══ Passage shown ══

The Raymond M. Alf Museum of Paleontology recognized Dr. Thomas J. DeVries with the Alf Award for Excellence in Paleontological Research and Education at the annual Peccary Society dinner on October 21. The award honors a paleontologist who demonstrates exceptional achievement both in original scientific research, as well as in education and outreach at the primary and secondary school (K-12) levels.
Dr. DeVries is a retired high school instructor who served a 22 year career at Vashon Island High School in Washington. In addition to his classroom service teaching earth science, paleontology, and other topics, Dr. DeVries is a noted expert in fossil mollusks and marine geology. He conducts fieldwork with a focus in Peru, contributing to major projects addressing marine upwelling, mollusk evolution, and the deep history of El Niño. DeVries is also an Adjunct Research Associate at the Burke Museum of Natural History and Culture, University of Washington.

═══
══ Material shown ══

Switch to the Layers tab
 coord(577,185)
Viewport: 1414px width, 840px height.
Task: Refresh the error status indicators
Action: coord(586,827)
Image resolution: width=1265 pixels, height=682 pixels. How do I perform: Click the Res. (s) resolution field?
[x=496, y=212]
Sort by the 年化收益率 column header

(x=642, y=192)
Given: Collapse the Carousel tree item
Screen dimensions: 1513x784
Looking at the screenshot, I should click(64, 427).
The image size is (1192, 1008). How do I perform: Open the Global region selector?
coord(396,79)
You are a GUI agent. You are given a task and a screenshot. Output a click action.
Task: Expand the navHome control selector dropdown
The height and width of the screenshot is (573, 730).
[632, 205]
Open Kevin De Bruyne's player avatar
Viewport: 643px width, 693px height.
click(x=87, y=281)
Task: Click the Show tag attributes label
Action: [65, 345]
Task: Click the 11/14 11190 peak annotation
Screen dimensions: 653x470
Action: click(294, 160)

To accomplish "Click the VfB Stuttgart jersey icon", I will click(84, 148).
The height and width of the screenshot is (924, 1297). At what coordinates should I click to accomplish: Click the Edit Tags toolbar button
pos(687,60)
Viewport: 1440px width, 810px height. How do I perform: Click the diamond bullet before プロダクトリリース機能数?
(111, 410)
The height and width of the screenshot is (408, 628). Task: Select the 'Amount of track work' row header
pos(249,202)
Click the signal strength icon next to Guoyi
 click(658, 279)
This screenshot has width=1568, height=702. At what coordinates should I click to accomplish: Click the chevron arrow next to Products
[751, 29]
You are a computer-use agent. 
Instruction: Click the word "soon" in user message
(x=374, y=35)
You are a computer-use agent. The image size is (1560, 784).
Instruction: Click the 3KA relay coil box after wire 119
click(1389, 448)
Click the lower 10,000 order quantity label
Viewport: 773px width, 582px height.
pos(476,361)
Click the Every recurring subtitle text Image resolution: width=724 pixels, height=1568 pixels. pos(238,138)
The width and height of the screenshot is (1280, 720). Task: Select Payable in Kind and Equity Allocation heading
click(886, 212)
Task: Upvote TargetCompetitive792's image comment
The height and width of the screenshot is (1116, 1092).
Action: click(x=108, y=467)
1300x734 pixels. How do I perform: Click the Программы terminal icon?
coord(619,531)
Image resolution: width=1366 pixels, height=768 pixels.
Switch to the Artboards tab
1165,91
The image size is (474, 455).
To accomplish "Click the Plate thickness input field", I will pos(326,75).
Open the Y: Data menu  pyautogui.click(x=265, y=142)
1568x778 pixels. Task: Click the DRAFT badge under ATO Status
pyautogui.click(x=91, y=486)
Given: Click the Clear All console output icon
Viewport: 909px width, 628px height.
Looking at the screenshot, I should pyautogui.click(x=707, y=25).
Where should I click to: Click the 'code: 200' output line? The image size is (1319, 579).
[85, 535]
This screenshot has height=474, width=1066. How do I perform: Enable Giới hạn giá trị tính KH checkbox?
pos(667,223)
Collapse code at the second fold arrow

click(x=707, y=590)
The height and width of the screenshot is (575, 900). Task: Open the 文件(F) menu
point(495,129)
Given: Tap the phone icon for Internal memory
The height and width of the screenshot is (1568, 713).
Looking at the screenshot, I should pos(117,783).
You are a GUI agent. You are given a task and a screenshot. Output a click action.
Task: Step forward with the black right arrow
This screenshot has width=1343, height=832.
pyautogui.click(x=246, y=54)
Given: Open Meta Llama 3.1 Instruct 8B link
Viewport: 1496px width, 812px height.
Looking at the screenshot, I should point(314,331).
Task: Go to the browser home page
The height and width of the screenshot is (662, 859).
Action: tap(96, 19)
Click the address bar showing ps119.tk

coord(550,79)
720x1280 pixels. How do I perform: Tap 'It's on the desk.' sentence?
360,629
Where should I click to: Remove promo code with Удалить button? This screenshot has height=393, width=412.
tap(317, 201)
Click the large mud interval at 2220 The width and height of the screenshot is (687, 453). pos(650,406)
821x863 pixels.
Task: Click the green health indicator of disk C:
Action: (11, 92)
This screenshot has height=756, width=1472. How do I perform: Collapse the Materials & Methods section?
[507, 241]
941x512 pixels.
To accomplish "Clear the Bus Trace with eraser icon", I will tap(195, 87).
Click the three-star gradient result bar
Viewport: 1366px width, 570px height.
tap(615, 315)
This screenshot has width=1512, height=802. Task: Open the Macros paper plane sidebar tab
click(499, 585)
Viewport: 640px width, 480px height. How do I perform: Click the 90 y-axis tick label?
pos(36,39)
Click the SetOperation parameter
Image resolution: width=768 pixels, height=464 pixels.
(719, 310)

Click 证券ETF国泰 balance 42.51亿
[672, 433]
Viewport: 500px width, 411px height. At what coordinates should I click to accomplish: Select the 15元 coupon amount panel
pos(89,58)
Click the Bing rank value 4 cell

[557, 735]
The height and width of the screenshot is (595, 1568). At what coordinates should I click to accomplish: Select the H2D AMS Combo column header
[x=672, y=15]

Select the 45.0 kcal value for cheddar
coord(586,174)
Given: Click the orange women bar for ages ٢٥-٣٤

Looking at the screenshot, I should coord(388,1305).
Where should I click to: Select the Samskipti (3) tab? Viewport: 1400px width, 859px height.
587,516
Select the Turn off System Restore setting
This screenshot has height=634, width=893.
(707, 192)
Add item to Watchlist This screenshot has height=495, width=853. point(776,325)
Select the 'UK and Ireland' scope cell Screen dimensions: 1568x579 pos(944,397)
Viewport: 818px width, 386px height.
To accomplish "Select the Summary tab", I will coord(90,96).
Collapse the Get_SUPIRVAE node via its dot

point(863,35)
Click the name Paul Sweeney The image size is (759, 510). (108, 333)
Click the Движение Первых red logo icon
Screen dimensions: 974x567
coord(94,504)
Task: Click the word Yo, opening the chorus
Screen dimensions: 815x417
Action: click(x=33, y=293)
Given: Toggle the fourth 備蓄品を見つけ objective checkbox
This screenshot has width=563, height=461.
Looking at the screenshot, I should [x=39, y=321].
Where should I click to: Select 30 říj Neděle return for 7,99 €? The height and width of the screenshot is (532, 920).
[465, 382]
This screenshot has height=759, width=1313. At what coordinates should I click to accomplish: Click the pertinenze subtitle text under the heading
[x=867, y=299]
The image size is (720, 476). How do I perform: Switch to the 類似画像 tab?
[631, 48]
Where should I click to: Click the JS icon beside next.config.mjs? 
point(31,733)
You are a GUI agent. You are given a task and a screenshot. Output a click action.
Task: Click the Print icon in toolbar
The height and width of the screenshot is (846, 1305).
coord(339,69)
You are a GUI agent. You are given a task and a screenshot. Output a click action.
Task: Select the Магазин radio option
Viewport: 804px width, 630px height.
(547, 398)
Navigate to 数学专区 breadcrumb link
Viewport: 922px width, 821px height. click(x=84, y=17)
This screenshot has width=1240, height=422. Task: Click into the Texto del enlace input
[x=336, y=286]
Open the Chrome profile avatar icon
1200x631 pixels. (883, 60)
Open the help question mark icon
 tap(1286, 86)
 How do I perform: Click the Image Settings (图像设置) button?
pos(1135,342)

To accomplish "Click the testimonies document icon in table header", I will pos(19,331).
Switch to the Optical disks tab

═══

> **Required actions**:
• 1. According to the Alf Award announcement, on what grounds does the award honor a paleontologist? Answer in one to three sentences.
• 2. Extend the Alf Award announcement about Dr. DeVries, picking up after its final sentence.

> **Exercise answers**:
• 1. The award honors a paleontologist who shows exceptional achievement in original scientific research. The honoree must also excel in education and outreach at the primary and secondary school (K-12) levels.

• 2.
As noted by a colleague, DeVries “[is] able to integrate what he learned from modern advances in paleontology with his K-12 instructional activities.” This bridge between research and education drew the attention of the Alf Award committee, which includes members of the Alf Museum’s board of trustees, museum staff, faculty and head of The Webb Schools. As expressed by Alf Museum director Don Lofgren, “Dr DeVries is a great choice for the Alf Award because he is both an accomplished paleontologist and excellent secondary school science instructor, attributes that match well with the museum’s founder, Dr. Raymond M. Alf.”
“Being an active researcher-teacher buys instant credibility. Whether by means of a casual aside or an organized classroom activity, an active researcher-teacher can open doors for students to the ‘real world’ of science and scientists – and draw those scientists bodily into the classroom,” said DeVries.
Dr. Thomas DeVries has made outstanding contributions to science and education through his career in and out of the classroom, and the Alf Museum is pleased to honor him with the Raymond M. Alf Award for Excellence in Paleontological Research and Education.
The award consists of an honorarium, an award plaque, and all travel costs for the recipient to attend the Alf Museum’s Peccary Dinner on Friday, October 21, to receive the award.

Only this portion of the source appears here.